• [SUPPLIED TEXT]

Encoded Archival Description

Encoded Archival Description (EAD) is an XML standard for encoding archival finding aids, maintained by the Technical Subcommittee for Encoded Archival Description of the Society of American Archivists, in partnership with the Library of Congress.[1]


EAD originated at the 1993 Society of American Archivists annual meeting in New Orleans and was headed by Daniel Pitti at the University of California, Berkeley.[2] The project's goal was to create a data standard for describing archives, similar to the MARC standards for describing bibliographic materials. The initial EAD Version 1.0 was released in the fall of 1998.[3] Such a standard enables archives, museums, libraries, and manuscript repositories to list and describe their holdings in a manner that would be machine-readable and therefore easy to search, maintain and exchange.[4] Since its inception, many archives and special collections have adopted it.

• [GIVEN ENTRIES]
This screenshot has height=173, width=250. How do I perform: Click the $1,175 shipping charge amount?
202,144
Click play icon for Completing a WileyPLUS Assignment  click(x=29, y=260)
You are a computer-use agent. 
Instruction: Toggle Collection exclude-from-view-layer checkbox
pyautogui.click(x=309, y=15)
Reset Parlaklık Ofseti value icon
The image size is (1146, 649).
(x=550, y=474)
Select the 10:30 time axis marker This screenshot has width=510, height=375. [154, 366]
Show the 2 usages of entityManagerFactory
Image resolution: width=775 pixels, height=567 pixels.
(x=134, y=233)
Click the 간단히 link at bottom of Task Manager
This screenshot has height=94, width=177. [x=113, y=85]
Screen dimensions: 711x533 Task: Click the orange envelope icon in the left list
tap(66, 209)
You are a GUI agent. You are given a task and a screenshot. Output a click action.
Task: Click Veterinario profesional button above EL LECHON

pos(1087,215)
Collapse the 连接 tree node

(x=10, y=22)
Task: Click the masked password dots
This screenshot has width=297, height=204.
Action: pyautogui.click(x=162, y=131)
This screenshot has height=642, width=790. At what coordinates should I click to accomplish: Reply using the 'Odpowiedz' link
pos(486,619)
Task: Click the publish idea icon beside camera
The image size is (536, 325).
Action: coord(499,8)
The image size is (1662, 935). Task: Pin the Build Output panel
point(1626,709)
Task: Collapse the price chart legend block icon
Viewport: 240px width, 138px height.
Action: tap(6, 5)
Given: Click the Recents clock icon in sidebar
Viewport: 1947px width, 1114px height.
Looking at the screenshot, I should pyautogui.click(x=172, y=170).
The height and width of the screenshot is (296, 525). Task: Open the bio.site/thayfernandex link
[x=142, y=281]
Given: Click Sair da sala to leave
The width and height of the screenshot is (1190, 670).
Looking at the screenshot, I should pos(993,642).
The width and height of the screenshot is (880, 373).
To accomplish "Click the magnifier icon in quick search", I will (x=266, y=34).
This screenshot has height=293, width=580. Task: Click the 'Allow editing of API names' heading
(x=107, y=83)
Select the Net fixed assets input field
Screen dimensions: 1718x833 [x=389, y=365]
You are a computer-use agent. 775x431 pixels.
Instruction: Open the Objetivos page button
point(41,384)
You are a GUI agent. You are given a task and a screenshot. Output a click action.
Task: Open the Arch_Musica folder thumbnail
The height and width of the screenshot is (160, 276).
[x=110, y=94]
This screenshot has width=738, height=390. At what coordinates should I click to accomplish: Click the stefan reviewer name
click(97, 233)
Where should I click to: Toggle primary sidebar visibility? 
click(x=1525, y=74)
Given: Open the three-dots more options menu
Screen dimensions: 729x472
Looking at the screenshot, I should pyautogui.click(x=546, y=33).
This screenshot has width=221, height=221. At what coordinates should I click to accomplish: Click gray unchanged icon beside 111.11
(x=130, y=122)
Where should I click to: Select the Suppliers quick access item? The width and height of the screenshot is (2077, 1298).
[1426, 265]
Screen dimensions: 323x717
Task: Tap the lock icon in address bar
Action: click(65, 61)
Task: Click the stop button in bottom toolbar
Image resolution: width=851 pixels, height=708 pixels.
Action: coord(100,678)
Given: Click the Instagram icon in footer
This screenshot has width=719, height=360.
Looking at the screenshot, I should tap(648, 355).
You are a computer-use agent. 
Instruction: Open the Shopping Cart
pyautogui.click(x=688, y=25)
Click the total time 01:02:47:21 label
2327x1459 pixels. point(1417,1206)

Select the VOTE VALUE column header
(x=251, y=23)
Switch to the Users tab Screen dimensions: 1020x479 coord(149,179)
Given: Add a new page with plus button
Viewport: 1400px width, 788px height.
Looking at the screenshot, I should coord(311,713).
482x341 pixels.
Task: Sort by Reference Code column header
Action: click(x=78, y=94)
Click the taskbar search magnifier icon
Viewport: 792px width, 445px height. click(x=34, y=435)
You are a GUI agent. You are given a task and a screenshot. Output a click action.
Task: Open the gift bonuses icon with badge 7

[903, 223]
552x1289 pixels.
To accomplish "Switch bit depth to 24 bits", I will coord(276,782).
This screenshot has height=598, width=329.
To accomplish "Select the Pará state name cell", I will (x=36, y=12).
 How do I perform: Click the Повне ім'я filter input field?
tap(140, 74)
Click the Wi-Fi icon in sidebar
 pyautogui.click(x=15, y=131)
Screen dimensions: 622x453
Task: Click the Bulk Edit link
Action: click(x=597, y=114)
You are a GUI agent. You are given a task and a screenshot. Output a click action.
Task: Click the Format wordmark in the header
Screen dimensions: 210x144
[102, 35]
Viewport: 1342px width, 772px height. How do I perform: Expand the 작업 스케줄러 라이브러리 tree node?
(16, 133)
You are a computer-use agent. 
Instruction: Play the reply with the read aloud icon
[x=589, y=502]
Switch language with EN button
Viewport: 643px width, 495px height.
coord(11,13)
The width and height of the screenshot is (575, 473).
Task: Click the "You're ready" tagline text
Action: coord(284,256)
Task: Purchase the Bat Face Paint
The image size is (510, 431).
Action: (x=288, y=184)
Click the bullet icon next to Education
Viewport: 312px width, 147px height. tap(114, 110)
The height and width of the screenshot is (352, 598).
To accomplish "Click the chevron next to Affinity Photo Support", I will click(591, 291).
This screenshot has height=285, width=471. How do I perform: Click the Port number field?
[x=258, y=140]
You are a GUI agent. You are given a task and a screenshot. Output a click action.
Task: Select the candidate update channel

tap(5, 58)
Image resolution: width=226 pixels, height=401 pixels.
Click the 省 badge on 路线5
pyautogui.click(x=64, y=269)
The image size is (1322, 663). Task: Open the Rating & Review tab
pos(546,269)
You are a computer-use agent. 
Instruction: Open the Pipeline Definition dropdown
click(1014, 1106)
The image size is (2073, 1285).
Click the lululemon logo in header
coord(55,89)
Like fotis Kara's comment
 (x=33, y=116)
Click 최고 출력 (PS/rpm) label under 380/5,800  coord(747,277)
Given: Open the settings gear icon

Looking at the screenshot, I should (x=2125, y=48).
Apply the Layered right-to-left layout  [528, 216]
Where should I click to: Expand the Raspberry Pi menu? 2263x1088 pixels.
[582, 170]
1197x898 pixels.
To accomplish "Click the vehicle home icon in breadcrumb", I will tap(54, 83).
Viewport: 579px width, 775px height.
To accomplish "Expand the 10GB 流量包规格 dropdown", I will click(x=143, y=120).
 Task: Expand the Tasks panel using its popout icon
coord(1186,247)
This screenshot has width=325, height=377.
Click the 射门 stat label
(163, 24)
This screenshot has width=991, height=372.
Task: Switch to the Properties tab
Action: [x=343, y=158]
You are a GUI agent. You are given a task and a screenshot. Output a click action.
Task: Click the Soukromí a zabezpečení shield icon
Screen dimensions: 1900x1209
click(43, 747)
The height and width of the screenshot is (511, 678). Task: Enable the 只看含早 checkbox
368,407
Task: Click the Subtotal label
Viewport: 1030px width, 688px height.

• [STATED EXERCISE]
According to the Encoded Archival Description text, when was the initial EAD Version 1.0 released?

• [OUTPUT FOR THIS TASK]
In the fall of 1998.